G PA AB R H HR RBI SB CS BB SO BA OBP SLG OPS
Chris Young 84 342 307 35 70 13 36 8 3 33 74 .228 .307 .430 .737
Gerardo Parra 47 197 176 35 55 3 20 8 5 19 32 .313 .378 .472 .849
Adam Eaton 21 102 84 19 22 2 5 2 3 14 15 .262 .386 .417 .803
A.J. Pollock 14 58 49 5 9 1 4 0 1 7 8 .184 .276 .306 .582
Team Total 162 699 616 94 156 19 65 18 12 73 129 .253 .336 .430 .766

2013 Expectations

The trade of Young was no surprise, given his increasing cost ($8.5 million this year, an $11m team option in 2014) and the cheaper alternatives Arizona has in Parra and Eaton. Indeed, the trade with the A's for Pennington seemed logical, filling a position of obvious need at shortstop, and clearing the log-jam in the outfield. However, subsequent related moves were less obvious: the money saved by Young's departure was immediately given to the league's most expensive set-up man, Heath Bell, and the log-jam was restored with the signing of Cody Ross. Right now, we are looking at an outfield of Jason Kubel, Ross and Justin Upton, with Parra as 4th man, and Eaton in Reno.

However, it still seems probable that one of the five current outfielders will be traded, and that will shake things up. If it's the most likely candidates - Kubel or Upton - then Ross will move over to take over the vacated spot, and Eaton becomes the starting center-fielder (and, I suspect, lead-off hitter), with Parra remaining the Swiss Army knife. That would appear optimal: I think Eaton's plate discipline and speed are a great fit for the top of the order, and would give the D-backs the best option they've had there in a very long time.
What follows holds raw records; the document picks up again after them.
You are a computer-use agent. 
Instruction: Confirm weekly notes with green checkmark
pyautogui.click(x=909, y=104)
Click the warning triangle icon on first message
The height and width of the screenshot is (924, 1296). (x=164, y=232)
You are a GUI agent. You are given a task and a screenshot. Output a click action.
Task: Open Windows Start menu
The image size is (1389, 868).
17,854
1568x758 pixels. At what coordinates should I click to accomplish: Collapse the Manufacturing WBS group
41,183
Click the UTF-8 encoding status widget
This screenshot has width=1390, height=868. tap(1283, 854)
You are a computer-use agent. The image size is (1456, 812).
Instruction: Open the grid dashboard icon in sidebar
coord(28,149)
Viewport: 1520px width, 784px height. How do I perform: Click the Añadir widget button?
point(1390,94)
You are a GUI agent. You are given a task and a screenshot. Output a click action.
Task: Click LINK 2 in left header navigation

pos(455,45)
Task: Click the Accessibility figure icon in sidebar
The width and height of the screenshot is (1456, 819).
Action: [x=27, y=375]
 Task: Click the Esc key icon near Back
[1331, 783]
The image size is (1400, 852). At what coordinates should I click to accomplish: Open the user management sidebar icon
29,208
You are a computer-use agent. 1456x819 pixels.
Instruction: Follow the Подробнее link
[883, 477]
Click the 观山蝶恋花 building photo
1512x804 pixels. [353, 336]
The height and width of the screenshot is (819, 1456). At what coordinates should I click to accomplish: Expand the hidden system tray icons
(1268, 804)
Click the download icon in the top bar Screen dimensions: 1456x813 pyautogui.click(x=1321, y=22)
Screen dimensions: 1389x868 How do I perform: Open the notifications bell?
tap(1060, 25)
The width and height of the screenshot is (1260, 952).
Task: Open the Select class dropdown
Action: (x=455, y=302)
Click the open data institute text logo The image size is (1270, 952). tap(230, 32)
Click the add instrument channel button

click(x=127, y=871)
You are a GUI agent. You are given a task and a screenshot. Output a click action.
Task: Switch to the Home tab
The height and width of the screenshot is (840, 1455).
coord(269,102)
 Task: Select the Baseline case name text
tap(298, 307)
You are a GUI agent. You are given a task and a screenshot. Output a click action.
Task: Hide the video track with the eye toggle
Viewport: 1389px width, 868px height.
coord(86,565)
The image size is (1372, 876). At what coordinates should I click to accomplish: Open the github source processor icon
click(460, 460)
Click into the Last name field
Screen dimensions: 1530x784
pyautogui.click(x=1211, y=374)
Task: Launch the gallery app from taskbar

Hopefully, his other skills will also translate to the majors at a decent level: early signs were good, but small sample size applies.

Conclusions

In terms of offensive production overall, center-field was respectable enough, if not spectacular. Here's where they ranked, compared to the best by OPS (Pittsburgh), worst (Houston) and league average last season.

Rk G PA AB R H HR RBI SB CS BB SO BA OBP SLG OPS
1 PIT 162 708 626 111 206 32 102 20 12 71 138 .329 .398 .551 .949
5 ARI 162 699 616 94 156 19 65 18 12 73 129 .253 .336 .430 .766
Ave 162 703
629 90
166 15 64 27
9
60
148
.264 .332 .408 .741
16 HOU 162 677 597 68 125 13 59 33 13 62 197 .209 .290 .317 .607
It could have gone worse, especially if you told us that our anticipated regular player at the position would start barely half the time (84 games). Who would have said, at the start of the year, that a Parra and Eaton platoon would see almost as much time, and have an OPS in center close to 100 points better than CY? There was much grumbling before the season about Kevin Towers' signing of Kubel, relegating Parra to fourth outfielder status, but this was certainly an area where having depth proved a good thing. Parra and Eaton stepped up admirably, and if the season was still disappointing, we can't hang much responsibility on our center-fielders. OVERALL GRADE: B-

Other Pit opinions

soco: Chris Young was pretty good until someone cursed him after the first month. Adam Eaton looked pretty good until he was knocked out with an injury. Gerardo Parra exists. AJ Pollock looks vaguely like DbacksSkins.